Persistence of symptoms or the development of new symptoms for at least two months within three months from the onset of COVID-19 is defined as ‘post-acute COVID-19’ [32]. The spectrum of presentation, pathophysiology, clinical course, diagnosis, and management of these conditions is under investigation.

Symptoms from the respiratory tract include shortness of breath, cough, and sore throat. Decreased diffusing capacity and abnormalities in lung imaging are commonly observed. Cardiovascular presentations include chest pain and arrhythmias, such as atrial fibrillation presenting as palpitations or tachycardia, as well as heart failure and thromboembolic events [16]. Neuropsychiatric conditions are common. Chronic fatigue, headaches and loss of smell are the most common symptoms of post-acute COVID-19, but cognitive symptoms, such as difficulty concentrating, sleep disturbances and depression are commonly reported [28]. Manifestations from other organ systems, such as endocrine, gastrointestinal, renal, and skin, are reported less frequently. Increasing age, female sex and hospitalisation for acute COVID-19 are linked to a higher prevalence of prolonged symptoms [28]. The prevalence of post-acute COVID-19 decreases over time since the acute presentation [28] but it is not yet possible to determine how long the symptoms may persist.

Prolonged symptoms are common in hospitalised patients with severe COVID-19 after discharge [33]. Among COVID-19 patients discharged from hospital, decreased quality of life was observed in 44% of patients and 10-30% of patients required rehospitalisation over the months following discharge [34,35]. However, prolonged symptoms can also be reported after mild COVID-19 [36], but the extent of the burden on the healthcare system of prolonged symptoms after mild COVID-19 is uncertain.
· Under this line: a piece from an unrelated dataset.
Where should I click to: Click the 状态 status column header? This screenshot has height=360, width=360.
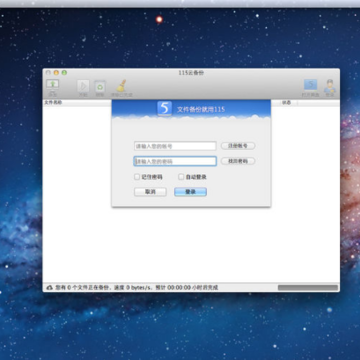coord(286,103)
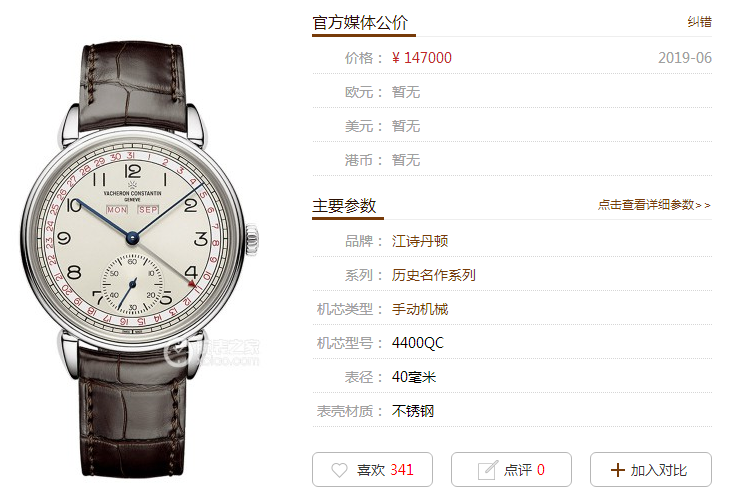
Task: Add watch via 加入对比 button
Action: 651,470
There is currently no consensus on the possible effects of being vaccinated on post-COVID-19 condition. A study of breakthrough infections suggested that people who have completed the primary vaccination series who developed a breakthrough SARS-CoV-2 infection were 49% less likely than unvaccinated people to report symptoms persisting at least four weeks after infection [37]. A pre-print article from Israel from January 2022 also confirmed that people who had completed the primary vaccination series were not more likely to report long-term symptoms than people who did not report SARS-CoV-2 infection and were less likely to report long-term symptoms than unvaccinated people or those who had not completed the primary vaccination series [38]. However, a retrospective cohort study of electronic health records in the US comparing COVID-19 outcomes between vaccinated and unvaccinated people could not identify any effect of vaccination on post-COVID-19 condition [39].

The presence of post COVID-19 condition has been also reported in cohorts of children from several countries [40]. A large nationwide study in Denmark showed that post-acute COVID-19 in children is rare. Children with SARS-CoV-2 infection aged 6-17 years reported prolonged symptoms more frequently than a control group (percent difference 0.8%), and most symptoms resolved within 1-5 months. The most common prolonged symptoms among school-children with a history of SARS-CoV-2 infection in this study were loss of smell (relative difference, RD, 12%), loss of taste (RD 10%), fatigue (RD 5%), respiratory problems (RD 3%), dizziness (RD 2%), muscle weakness (RD 2%), and chest pain (RD 1%) [41]. Similarly, in Finland repeated surveys on the state health register and in hospitals failed to discover increased numbers of post-COVID-19 condition cases in children in the country. There is no registry-based evidence on excess healthcare use after laboratory-confirmed COVID-19 in children younger than 16 years [42].